▶ **Work to be completed**
Please copy the material below word for word, starting at its first line and ending with the line that contains "This screenshot has height=656, width=1343.", including that line.

+===+

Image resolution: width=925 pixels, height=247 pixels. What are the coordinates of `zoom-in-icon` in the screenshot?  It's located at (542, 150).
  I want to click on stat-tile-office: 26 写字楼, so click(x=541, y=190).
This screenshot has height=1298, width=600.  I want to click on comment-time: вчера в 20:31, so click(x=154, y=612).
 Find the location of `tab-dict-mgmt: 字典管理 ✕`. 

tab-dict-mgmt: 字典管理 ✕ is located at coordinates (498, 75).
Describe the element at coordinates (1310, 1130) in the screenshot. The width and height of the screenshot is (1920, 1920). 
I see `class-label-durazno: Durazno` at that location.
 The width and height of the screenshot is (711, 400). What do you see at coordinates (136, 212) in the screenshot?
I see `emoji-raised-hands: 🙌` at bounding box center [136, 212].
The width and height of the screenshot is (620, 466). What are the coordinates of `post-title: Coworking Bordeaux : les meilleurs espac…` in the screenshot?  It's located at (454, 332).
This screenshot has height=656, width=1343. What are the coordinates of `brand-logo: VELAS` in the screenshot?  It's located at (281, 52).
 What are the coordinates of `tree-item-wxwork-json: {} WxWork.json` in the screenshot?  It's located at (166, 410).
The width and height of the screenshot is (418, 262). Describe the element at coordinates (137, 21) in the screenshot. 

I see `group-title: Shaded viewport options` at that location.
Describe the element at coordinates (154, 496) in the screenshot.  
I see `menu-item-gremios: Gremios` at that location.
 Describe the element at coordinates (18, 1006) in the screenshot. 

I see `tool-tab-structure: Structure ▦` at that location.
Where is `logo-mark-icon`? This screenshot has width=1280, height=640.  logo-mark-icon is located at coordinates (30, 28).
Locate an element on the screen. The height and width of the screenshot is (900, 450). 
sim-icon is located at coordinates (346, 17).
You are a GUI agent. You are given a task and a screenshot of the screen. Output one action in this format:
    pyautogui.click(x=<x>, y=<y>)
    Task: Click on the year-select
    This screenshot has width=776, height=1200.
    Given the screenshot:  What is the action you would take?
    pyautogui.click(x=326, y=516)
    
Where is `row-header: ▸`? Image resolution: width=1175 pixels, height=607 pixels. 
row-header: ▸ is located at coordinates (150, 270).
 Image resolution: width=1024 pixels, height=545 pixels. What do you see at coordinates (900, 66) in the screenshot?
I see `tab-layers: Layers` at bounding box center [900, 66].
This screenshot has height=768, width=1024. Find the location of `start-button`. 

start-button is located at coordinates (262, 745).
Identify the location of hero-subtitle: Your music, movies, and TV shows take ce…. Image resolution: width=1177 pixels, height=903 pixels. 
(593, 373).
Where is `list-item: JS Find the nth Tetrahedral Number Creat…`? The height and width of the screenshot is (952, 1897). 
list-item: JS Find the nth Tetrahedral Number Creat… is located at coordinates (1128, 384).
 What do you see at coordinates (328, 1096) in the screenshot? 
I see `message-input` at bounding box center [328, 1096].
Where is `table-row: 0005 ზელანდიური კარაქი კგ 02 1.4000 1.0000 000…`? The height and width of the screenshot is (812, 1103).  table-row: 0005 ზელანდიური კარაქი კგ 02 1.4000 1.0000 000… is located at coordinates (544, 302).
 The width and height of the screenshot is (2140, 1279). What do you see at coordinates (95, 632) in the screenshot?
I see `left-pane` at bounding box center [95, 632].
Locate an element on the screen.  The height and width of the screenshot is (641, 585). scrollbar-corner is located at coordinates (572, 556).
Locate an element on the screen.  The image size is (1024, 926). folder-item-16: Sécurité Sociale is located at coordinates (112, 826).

+===+

▶ **Response for this exercise**
Image resolution: width=925 pixels, height=247 pixels. What are the coordinates of `zoom-in-icon` in the screenshot?  It's located at (542, 150).
  I want to click on stat-tile-office: 26 写字楼, so click(x=541, y=190).
This screenshot has height=1298, width=600.  I want to click on comment-time: вчера в 20:31, so click(x=154, y=612).
 Find the location of `tab-dict-mgmt: 字典管理 ✕`. 

tab-dict-mgmt: 字典管理 ✕ is located at coordinates (498, 75).
Describe the element at coordinates (1310, 1130) in the screenshot. The width and height of the screenshot is (1920, 1920). 
I see `class-label-durazno: Durazno` at that location.
 The width and height of the screenshot is (711, 400). What do you see at coordinates (136, 212) in the screenshot?
I see `emoji-raised-hands: 🙌` at bounding box center [136, 212].
The width and height of the screenshot is (620, 466). What are the coordinates of `post-title: Coworking Bordeaux : les meilleurs espac…` in the screenshot?  It's located at (454, 332).
This screenshot has height=656, width=1343. What are the coordinates of `brand-logo: VELAS` in the screenshot?  It's located at (281, 52).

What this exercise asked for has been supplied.